▸ **PROVIDED TEXT**
** begin **
How can silent data corruption be detected and corrected in AI systems?

Silent data corruption (SDC), sometimes called bit rot or silent data errors (SDEs), refers to errors in data that are not detected by standard error-checking mechanisms, leading to potentially significant data loss or incorrect calculations. SDCs can lead to inaccurate training, incorrect predictions, and unreliable performance. Detecting SDC requires specialized techniques and tools.

SDCs can be transient or random. Transient SDCs can be caused by radiation events like neutrinos or alpha particles. Neutrinos and alpha particles are difficult to predict and even more challenging to stop. Fortunately, they are also rare and do not significantly contribute to SDCs in data centers and most AI systems.

The bigger and more serious source of SDCs are permanent hardware faults resulting from defects in ICs. That’s the focus of this article.

SDCs are quantified in defects per million (DPM) and often exist at the time of fabrication, hence the moniker “time 0 defects.” The vanishingly small feature sizes of advanced ICs can exacerbate the appearance of SDCs, making it impossible to eliminate them.
** end **
▸ **TO BE DONE**
A. Repeat the silent data corruption article in full, word for word.
B. Format the entries from the line containing "Image resolution: width=1000, height=739." down to the line containing "Liberty Web Marketing (653, 697)", both ends included, as a Markdown table with the columns Number and Entry line, and omit any blank lines.
The article above and the entries have nothing to do with each other.

▸ **STORED DATA**
** begin **
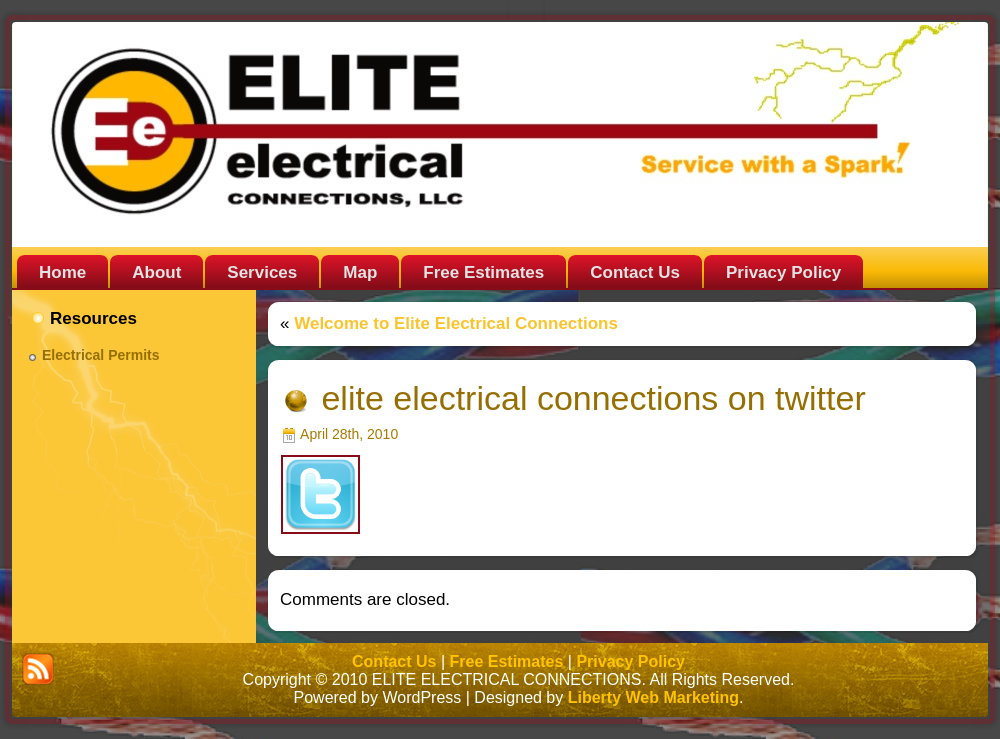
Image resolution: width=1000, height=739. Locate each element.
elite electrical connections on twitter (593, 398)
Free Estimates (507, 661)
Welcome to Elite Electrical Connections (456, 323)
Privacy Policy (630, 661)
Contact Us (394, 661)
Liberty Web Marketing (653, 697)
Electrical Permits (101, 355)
** end **
** begin **
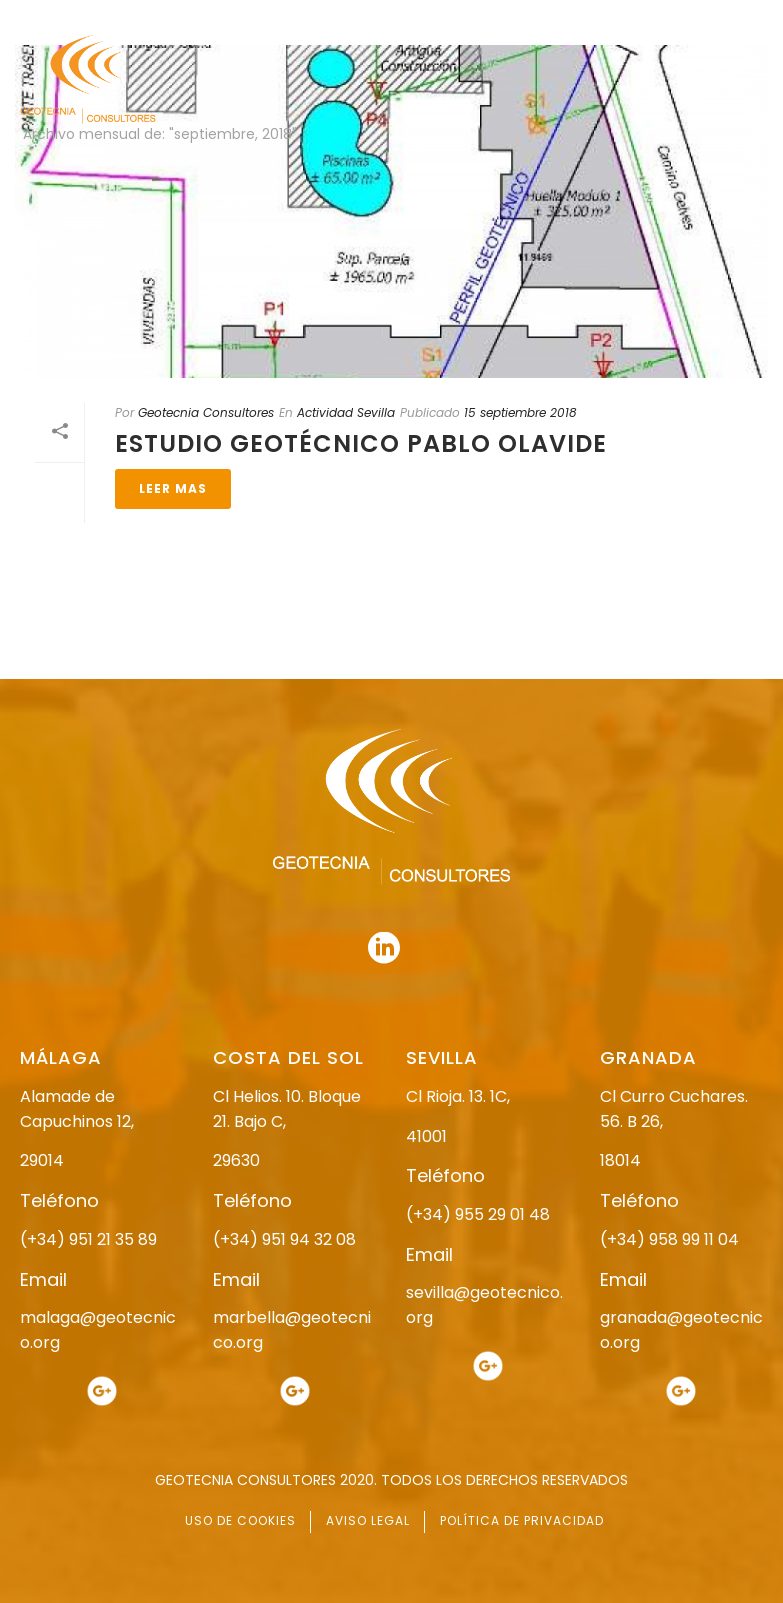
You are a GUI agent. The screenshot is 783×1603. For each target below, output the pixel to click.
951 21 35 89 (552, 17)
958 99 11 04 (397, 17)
** end **
▸ **RESPONSES PER TASK**
A.
How can silent data corruption be detected and corrected in AI systems?

Silent data corruption (SDC), sometimes called bit rot or silent data errors (SDEs), refers to errors in data that are not detected by standard error-checking mechanisms, leading to potentially significant data loss or incorrect calculations. SDCs can lead to inaccurate training, incorrect predictions, and unreliable performance. Detecting SDC requires specialized techniques and tools.

SDCs can be transient or random. Transient SDCs can be caused by radiation events like neutrinos or alpha particles. Neutrinos and alpha particles are difficult to predict and even more challenging to stop. Fortunately, they are also rare and do not significantly contribute to SDCs in data centers and most AI systems.

The bigger and more serious source of SDCs are permanent hardware faults resulting from defects in ICs. That’s the focus of this article.

SDCs are quantified in defects per million (DPM) and often exist at the time of fabrication, hence the moniker “time 0 defects.” The vanishingly small feature sizes of advanced ICs can exacerbate the appearance of SDCs, making it impossible to eliminate them.

B.
| Number | Entry line |
|---|---|
| 1 | Image resolution: width=1000, height=739. Locate each element. |
| 2 | elite electrical connections on twitter (593, 398) |
| 3 | Free Estimates (507, 661) |
| 4 | Welcome to Elite Electrical Connections (456, 323) |
| 5 | Privacy Policy (630, 661) |
| 6 | Contact Us (394, 661) |
| 7 | Liberty Web Marketing (653, 697) |